見出し画像

ファレルにマーティンソルヴェイグそれにディプロって、Bitchすぎだろマドンナさん!(オススメMV #80)

こんにちは、吉田です。

オススメMVを紹介する連載の80回目です。(連載のマガジンはこちら)

今回もまたまたマドンナ特集です。
どうしてもお気に入りのアーティストの登場が多くなってしまいますが、ご容赦ください。

さて、今回のマドンナ特集のテーマは「プロデューサー」。
マドンナはアルバムごとに違ったプロデューサーと組み、常に新鮮な楽曲をユーザーに届け、かつ自身も楽しみながら活性化しています。
そこで、私のお気に入りのプロデューサー3名が制作に携わったアルバムより、オススメの楽曲およびMVをピックアップして紹介します。

まず最初のプロデューサー「ファレル・ウィリアムス」のMVはこちら。
マドンナの「Give It 2 Me」です。どうぞ!

マドンナのダンサブルなポップナンバーですが、ファレルの艶めかしさもうまく加味されて、良質な楽曲に仕上がっています。
MVとしてはちょっとまとまりがない感じがあるのが残念なところです。

マドンナについては本連載で何度も取り上げていますので、ご興味ある方は過去の回をご覧ください。(特にオススメは初回のVogueの回です)
また、ファレル・ウィリアムスについても同様に本連載で何度か取り上げており、N*E*R*Dの回では特集を組んでいますので、ご興味ある方はそちらもぜひご覧ください。

では、さっそく楽曲とMVの解説に参りましょう。
この「Give It 2 Me」は、マドンナの11枚目のスタジオアルバム「Hard Candy」からのセカンドシングルで、アルバムにプロデューサーとしても参加しているあるファレル・ウィリアムスがマドンナと共に楽曲を手掛けています。(プロデューサーとしては、ザ・ネプチューンズとしての参加です)

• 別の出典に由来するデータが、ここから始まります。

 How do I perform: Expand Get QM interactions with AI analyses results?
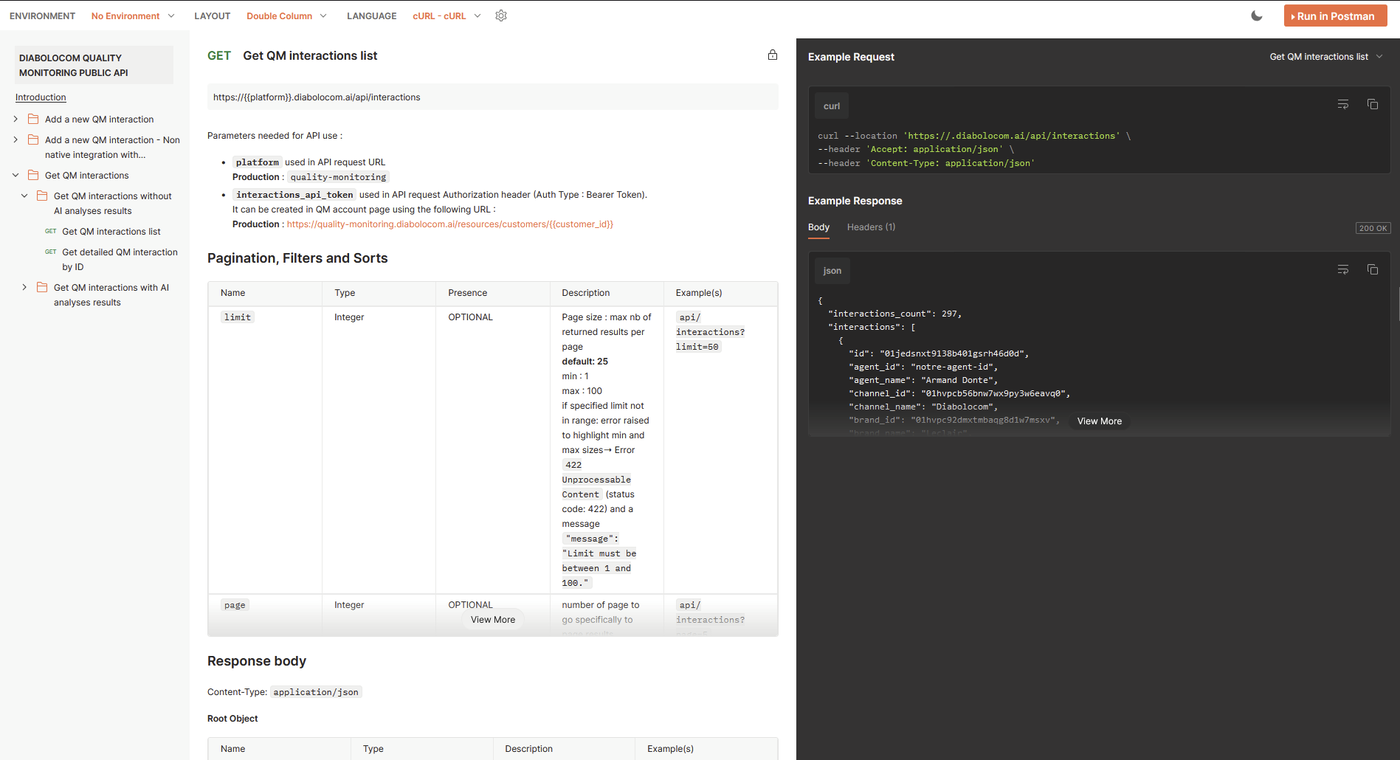[x=25, y=287]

アルバム全体としてもダンサブルな楽曲が多いのですが、その中でもこの「Give It 2 Me」はファレル節とでもいうのでしょうか、艶っぽい楽曲として仕上がっています。
楽曲は大好きなのですが、MVとしてはカット割りが多く、さらには若干まとまりに欠けるように(個人的には)思っており、楽曲は繰り返し聴くもののMVとしてはほとんど観ることがない状況です。

アルバム「Hard Candy」で私の大好きなマドンナが、同様に大好きなファレル・ウィリアムスと組んだ時は「おぉーっ!!」と雄たけびを上げたのですが、聴いてみると楽曲に多少ばらつきがあるものの、総じて高いクオリティーの楽曲が多く、「さすがだ...」と感嘆した次第です。

続いては、2人目のプロデューサー「マーティン・ソルヴェイグ」のMVで、ニッキーミナージュとM.I.A.を客演に迎えた楽曲となります。
マドンナの「Give Me All Your Luvin'」です。

メチャクチャ明るいダンサブルなポップナンバーですね。
楽しい映像も楽曲とマッチングしていて、非の打ち所がないMVとして仕上がっています。

この「Give Me All Your Luvin'」は、2012年にリリースされた12枚目のアルバム「MDNA」からのリードシングルで、このアルバムのメインプロデューサー2人のうちのひとりであるマーティン・ソルヴェイグとマドンナの共作となっています。

マーティン・ソルヴェイグは、以前に本連載(ペイルカラーのマーティンソルヴェイグ)でもガッツリ紹介したことがあるほど大好きなディレクターでもありアーティストでもあります。
そして、マドンナがマーティンソルヴェイグと組むと発表されたときはメチャクチャ驚きました。
というのも、マーティンソルヴェイグはUKでは人気があるもののUS含めグローバルでの知名度や人気はそれほど高くなく、マドンナが組むとは想定外だったためです。
しかし、逆に「さすがマドンナ!」と、マドンナの発掘能力や常識外れの取り組みに感嘆しきりです。

この「Give Me All Your Luvin'」は、マーティンソルヴェイグの特徴である能天気で明るい楽曲として仕上がっており、年齢を重ねるごとに色気や重厚感が増しているマドンナを一気にハチャメチャなマドンナに変貌させることに成功させています。
MVもそのテイストにあわせてハチャメチャなのですが、昼間の情景ではなくあえて夕方あるいは晩とし色調も押さえているため、実際のマドンナのイメージと極端に乖離していないことも、良い効果を生んでいます。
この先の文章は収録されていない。